**AIM OF THE EXERCISE:** All lines before the one containing "Screen dimensions: 1679x944", plus that line itself, are to be printed exactly as they appear below.

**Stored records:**
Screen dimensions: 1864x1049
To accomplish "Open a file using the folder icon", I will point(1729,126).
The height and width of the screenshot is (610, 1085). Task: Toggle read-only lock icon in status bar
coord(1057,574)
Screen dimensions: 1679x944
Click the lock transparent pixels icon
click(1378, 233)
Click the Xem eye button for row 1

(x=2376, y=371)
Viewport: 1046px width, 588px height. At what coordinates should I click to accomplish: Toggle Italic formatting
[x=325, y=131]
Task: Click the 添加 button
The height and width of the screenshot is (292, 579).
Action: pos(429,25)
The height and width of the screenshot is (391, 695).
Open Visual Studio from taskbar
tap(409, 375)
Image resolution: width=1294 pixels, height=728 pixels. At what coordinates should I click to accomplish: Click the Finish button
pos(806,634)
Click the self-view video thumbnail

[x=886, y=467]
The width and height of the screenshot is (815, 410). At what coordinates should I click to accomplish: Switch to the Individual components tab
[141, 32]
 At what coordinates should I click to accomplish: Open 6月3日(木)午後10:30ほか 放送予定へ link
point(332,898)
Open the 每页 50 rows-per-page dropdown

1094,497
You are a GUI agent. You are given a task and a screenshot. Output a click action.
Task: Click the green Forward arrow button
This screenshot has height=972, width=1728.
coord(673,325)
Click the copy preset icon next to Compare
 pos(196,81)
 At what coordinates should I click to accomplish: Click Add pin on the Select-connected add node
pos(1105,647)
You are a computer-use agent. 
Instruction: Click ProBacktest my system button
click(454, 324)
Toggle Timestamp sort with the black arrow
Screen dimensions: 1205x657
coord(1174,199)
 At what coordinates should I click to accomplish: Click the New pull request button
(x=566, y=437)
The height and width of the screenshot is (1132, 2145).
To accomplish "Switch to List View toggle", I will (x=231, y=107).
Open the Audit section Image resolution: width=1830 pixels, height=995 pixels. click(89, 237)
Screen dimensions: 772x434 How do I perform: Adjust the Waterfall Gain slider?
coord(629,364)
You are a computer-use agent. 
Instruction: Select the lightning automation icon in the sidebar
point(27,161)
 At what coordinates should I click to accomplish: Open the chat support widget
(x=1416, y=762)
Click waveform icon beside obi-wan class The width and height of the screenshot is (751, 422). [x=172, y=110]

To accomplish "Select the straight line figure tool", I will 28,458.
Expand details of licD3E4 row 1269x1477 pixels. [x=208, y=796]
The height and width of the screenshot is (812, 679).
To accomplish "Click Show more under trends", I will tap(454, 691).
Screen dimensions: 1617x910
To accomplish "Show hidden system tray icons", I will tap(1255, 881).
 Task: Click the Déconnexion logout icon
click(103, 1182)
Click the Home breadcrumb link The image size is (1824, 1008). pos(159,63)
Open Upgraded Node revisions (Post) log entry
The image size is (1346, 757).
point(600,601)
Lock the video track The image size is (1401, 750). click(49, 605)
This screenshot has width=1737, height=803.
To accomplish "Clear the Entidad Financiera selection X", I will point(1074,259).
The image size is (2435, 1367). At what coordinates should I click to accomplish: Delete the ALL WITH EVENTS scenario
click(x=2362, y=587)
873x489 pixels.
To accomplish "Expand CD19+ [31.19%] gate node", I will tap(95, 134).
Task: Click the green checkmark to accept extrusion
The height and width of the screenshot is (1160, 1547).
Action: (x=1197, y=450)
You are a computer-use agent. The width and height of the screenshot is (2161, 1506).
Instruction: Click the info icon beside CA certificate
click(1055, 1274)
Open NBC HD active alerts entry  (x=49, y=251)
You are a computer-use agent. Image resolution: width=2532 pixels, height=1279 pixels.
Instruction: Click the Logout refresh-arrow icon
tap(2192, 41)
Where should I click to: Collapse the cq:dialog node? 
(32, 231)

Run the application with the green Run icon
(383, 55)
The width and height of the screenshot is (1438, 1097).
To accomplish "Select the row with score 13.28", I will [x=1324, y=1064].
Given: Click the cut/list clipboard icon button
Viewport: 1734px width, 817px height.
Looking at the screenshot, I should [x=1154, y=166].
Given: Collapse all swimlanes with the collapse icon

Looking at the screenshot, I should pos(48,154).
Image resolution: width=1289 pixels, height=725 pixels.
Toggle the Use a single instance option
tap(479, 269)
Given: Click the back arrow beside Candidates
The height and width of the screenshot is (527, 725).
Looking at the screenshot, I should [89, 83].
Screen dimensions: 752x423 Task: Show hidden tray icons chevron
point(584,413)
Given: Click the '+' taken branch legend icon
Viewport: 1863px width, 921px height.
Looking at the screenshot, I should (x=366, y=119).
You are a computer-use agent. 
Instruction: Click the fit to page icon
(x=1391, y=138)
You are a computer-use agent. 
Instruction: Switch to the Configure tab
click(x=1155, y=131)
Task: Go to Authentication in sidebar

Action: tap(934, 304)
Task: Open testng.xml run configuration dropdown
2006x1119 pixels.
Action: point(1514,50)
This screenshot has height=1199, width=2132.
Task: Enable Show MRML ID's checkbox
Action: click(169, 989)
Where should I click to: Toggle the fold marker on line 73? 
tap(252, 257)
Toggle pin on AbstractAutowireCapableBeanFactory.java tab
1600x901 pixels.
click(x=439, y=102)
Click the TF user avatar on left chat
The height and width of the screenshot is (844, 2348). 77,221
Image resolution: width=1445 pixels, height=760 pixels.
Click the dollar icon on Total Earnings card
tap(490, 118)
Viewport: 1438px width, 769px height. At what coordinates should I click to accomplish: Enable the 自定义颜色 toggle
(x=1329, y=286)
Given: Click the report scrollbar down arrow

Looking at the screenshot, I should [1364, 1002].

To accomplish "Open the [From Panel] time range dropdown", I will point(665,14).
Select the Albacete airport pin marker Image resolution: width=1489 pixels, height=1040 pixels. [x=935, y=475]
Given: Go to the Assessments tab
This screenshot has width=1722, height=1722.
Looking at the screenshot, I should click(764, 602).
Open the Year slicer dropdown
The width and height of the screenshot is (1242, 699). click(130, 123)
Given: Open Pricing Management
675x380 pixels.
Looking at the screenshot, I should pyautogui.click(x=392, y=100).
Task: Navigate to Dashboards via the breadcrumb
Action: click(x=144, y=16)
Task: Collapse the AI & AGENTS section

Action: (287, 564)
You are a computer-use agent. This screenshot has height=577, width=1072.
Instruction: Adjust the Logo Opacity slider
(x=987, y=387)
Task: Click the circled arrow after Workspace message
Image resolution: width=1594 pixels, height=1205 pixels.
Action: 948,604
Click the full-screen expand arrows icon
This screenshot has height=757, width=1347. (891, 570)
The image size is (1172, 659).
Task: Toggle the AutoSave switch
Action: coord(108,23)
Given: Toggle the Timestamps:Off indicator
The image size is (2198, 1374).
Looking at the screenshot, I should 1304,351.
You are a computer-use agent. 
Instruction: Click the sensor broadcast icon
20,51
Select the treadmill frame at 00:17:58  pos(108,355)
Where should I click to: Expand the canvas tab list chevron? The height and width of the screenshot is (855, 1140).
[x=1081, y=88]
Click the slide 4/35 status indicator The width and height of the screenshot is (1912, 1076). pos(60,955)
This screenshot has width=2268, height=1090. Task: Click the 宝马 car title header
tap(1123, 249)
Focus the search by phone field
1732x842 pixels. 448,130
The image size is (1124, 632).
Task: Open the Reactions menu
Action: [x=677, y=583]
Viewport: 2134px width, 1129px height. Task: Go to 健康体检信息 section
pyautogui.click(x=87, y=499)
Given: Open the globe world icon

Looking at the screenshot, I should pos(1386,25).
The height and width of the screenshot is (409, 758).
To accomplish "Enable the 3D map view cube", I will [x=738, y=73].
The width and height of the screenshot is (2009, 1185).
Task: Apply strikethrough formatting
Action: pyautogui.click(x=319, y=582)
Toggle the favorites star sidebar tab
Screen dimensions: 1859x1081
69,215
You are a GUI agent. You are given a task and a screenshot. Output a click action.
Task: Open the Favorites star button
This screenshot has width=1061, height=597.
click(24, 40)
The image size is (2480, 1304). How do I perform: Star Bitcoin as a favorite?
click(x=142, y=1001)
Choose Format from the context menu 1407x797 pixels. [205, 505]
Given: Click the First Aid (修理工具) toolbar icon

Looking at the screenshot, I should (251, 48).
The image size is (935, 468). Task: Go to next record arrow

**YOUR RESPONSE:**
Screen dimensions: 1864x1049
To accomplish "Open a file using the folder icon", I will point(1729,126).
The height and width of the screenshot is (610, 1085). Task: Toggle read-only lock icon in status bar
coord(1057,574)
Screen dimensions: 1679x944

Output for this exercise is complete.